The equitable framework for vaccine allocation developed by the National Academies of Sciences, Engineering, and Medicine recommends that “special efforts are made to deliver vaccine to residents of high-vulnerability areas.”

The first of the framework’s four phases include people with underlying conditions such as cancer, serious heart conditions, or sickle cell disease, that put them at significantly higher risk of severe COVID-19 disease or death.  African Americans are disproportionately represented among this group. As the National Academies noted:

Black, Hispanic or Latinx, American Indian and Alaska Native, and Native Hawaiian and Pacific Islanders have been disproportionately impacted by COVID-19 with higher rates of transmission, morbidity, and mortality.  This reflects the impact of systemic racism leading to higher rates of comorbidities that increase the severity of COVID-19 infection and the socio-economic factors that increase likelihood of acquiring the infection, such as having front-line jobs, crowded living conditions, lack of access to personal protective equipment, and inability to work from home.

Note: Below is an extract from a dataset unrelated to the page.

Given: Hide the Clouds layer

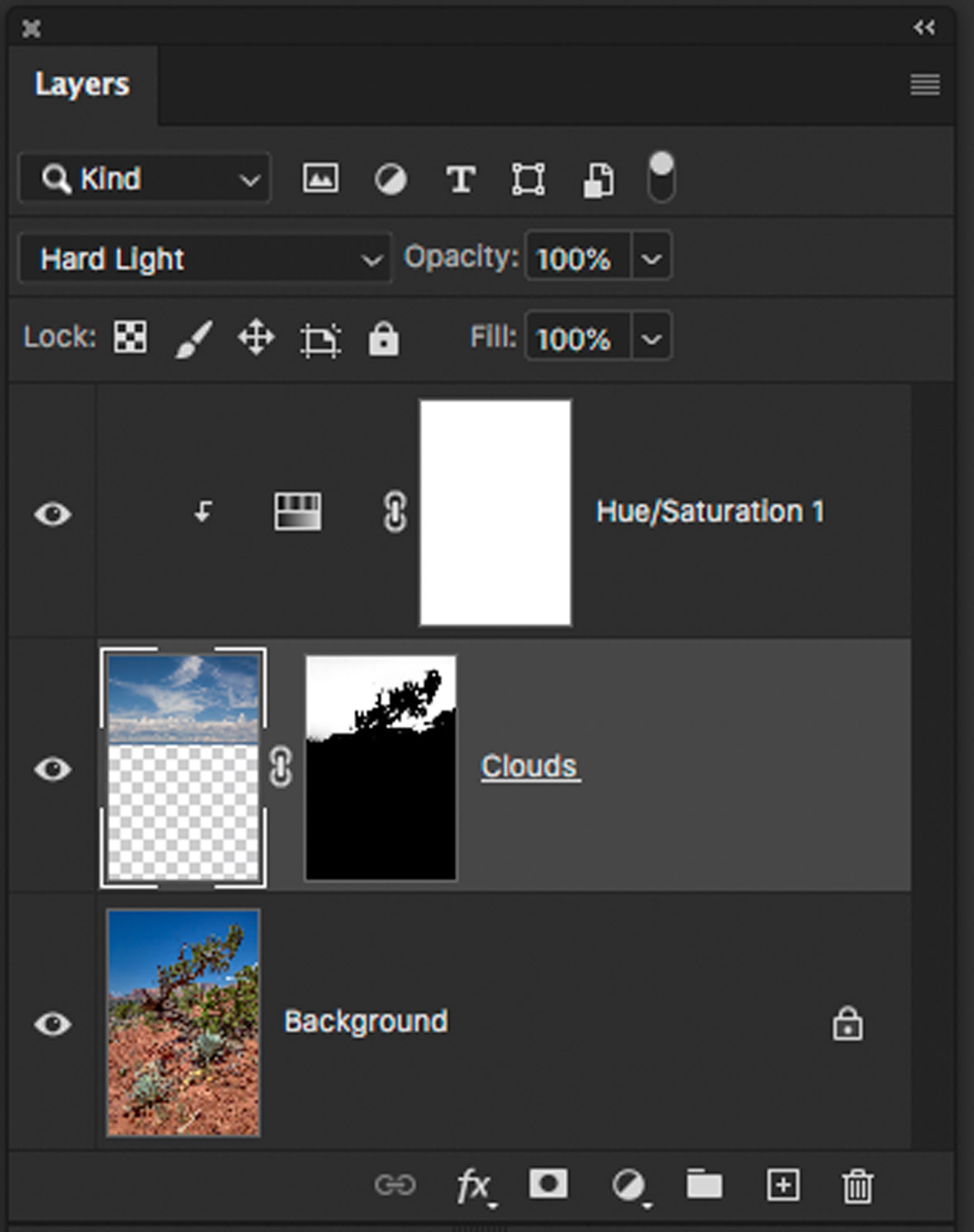Looking at the screenshot, I should pos(52,768).
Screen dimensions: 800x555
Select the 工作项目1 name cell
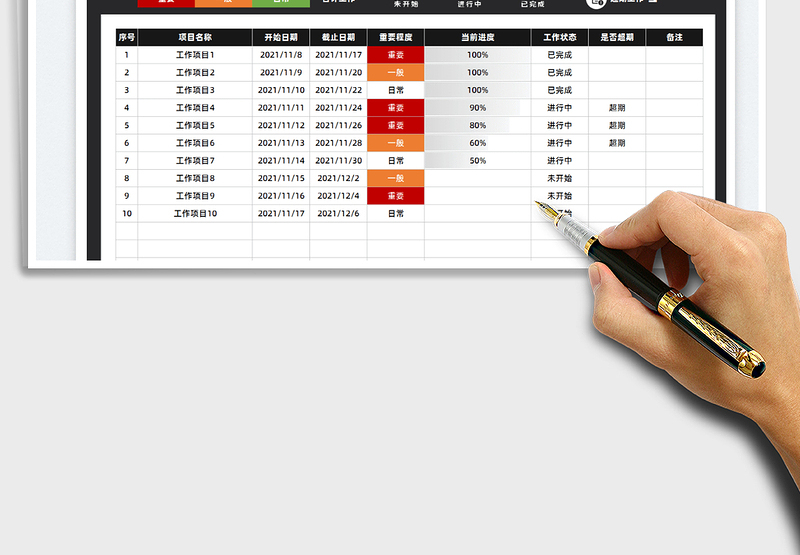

While we are making every effort to plan for an equitable vaccine distribution plan, it’s important to remember that there is no vaccine right now. FDA approval may be imminent, but it hasn’t happened yet. Until a vaccine is available our best chance of survival is to mask up, and avoid large gatherings.

Avoiding large gatherings is a bitter pill to swallow during this holiday time, when we’re missing our friends and family, especially after more than eight weeks of social restrictions. But there is a light at the end of this tunnel, and we’re working to make sure it shines equally on Black America.